▸ TEXTE DE LA PAGE:
>>

Parmi 1 328 lieux recensés à l’université, neuf seulement, à l’heure actuelle, portent le nom d'une femme ou d'un personnage féminin. Pour améliorer ce décompte flagrant, une dizaine de lieux vont être nommés de noms de femmes ayant œuvré pour l’université.

Sur 38 amphithéâtres, seul l’un d’eux porte un nom de femme… et de plus il s’agit d’Athéna, qui est une déesse !  s’exclame Isabelle Kraus, vice-présidente Égalité, parité, diversité. Ce constat avait provoqué une large consultation, lancée le 8 mars 2023, destinée à donner à huit amphithéâtres le nom de huit femmes ayant marqué l'histoire de notre institution . Trois conditions étaient posées aux "candidates" : n’être plus de ce monde, avoir travaillé ou étudié à l’Université de Strasbourg et avoir contribué au rayonnement de l’Université de Strasbourg, de l’Alsace ou de son pays par ses travaux ou ses réalisations.
La participation à la consultation, au sein de l’université mais aussi venant de l’extérieur, a permis d’obtenir 281 propositions, dont un cinquième répondait bien aux critères . La sélection des noms résultant de la consultation s’est faite en
discussion au sein de l’équipe présidentielle et avec la commission de nommage de l’université. S’y sont rajoutées quelques suggestions, par la Faculté des langues ou encore par des alumni, comme par exemple le nom de Geneviève Lebeurier, qui a été professeure de virologie, directrice de l’UFR des sciences de la vie et de la terre de l’Université Louis-Pasteur et s’est distinguée par son écoute exceptionnelle envers les étudiants et son souci de les guider dans leur orientation en recherche . Autre exemple, issu lui, de la consultation : un des amphithéâtres du Palais universitaire portera le nom de Yvonne Rokset. Recrutée en 1937 à l’Unistra en tant que maîtresse de conférences, elle est la première femme qui enseigne la musicologie à l’Unistra.

Un vrai enjeu de reconnaissance
 

Amphithéâtres, salles ou bibliothèques, ces lieux se situent au Palais universitaire, à l’Institut Le Bel, dans les bâtiments du campus de l’Esplanade, comme le Patio et l’Escarpe, ainsi que dans les trois IUT. Une dizaine de lieux vont ainsi être
nommés au féminin. C’est une consultation riche, qui a permis d’effectuer un fascinant périple dans différentes disciplines et statuts, en lettres, langues, géologie…, souligne Isabelle Kraus. Et dont rien ne sera perdu : De nombreux autres noms de femmes, toutes dignes d’intérêt, émergent de la consultation. Nous les gardons en mémoire pour une future promotion de nommage. Une ou deux salles pourraient aussi porter des noms de personnels non-enseignants apparus lors de la consultation, d’autres noms ont aussi émergé en médecine, alors que ce bâtiment n’était pas prévu . Pour Nicolas Matt, vice-président Patrimoine et partie prenante de l’initiative, ces changements constituent un vrai enjeu de reconnaissance du travail des femmes. Il souligne cependant que renommer des espaces de l’université, ce n’est pas juste poser une plaque. Car les changements de noms doivent être soigneusement répertoriés et intégrés dans la
base de données, en relation avec les directions du patrimoine immobilier et des moyens généraux. Ce qui nous contraint à procéder progressivement en matière de nommages et de renommages !  Mais il serait question aussi de la réalisation d’un recueil qui, évoque Isabelle Kraus, rendrait compte de ce beau voyage tracé par la mise au jour de tous ces noms de femmes, à partager avec toutes et tous.

<<

▸ JEU DE DONNÉES:

>>

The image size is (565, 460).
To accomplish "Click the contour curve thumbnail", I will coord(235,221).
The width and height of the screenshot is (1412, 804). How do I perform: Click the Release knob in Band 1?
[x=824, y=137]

<<

▸ CONSIGNES:
1. Dans le texte sur les noms de femmes, reprenez sous forme de liste le paragraphe qui commence par « Sur 38 amphithéâtres », en gardant ses faits principaux.
2. Recopiez tel quel le passage du texte sur les noms de femmes, depuis « Parmi 1 328 » jusqu'à « ou ses réalisations. » inclus.
3. D'après le texte sur les noms de femmes, combien de propositions la consultation a-t-elle permis d'obtenir ?
Les données sont un ensemble à part, sans rapport avec le texte.

▸ RÉPONSES:
1.
- Sur 38 amphithéâtres, un seul porte un nom de femme, et c'est celui d'une déesse, Athéna.
- Ce constat a entraîné une large consultation, lancée le 8 mars 2023, pour donner à huit amphithéâtres le nom de huit femmes ayant marqué l'histoire de l'université.
- Les « candidates » devaient remplir trois conditions : ne plus être de ce monde, avoir travaillé ou étudié à l'Université de Strasbourg, et avoir contribué par leurs travaux ou leurs réalisations au rayonnement de l'Université de Strasbourg, de l'Alsace ou de leur pays.

2.
Parmi 1 328 lieux recensés à l’université, neuf seulement, à l’heure actuelle, portent le nom d'une femme ou d'un personnage féminin. Pour améliorer ce décompte flagrant, une dizaine de lieux vont être nommés de noms de femmes ayant œuvré pour l’université.

Sur 38 amphithéâtres, seul l’un d’eux porte un nom de femme… et de plus il s’agit d’Athéna, qui est une déesse !  s’exclame Isabelle Kraus, vice-présidente Égalité, parité, diversité. Ce constat avait provoqué une large consultation, lancée le 8 mars 2023, destinée à donner à huit amphithéâtres le nom de huit femmes ayant marqué l'histoire de notre institution . Trois conditions étaient posées aux "candidates" : n’être plus de ce monde, avoir travaillé ou étudié à l’Université de Strasbourg et avoir contribué au rayonnement de l’Université de Strasbourg, de l’Alsace ou de son pays par ses travaux ou ses réalisations.

3. 281 propositions, dont un cinquième répondait bien aux critères.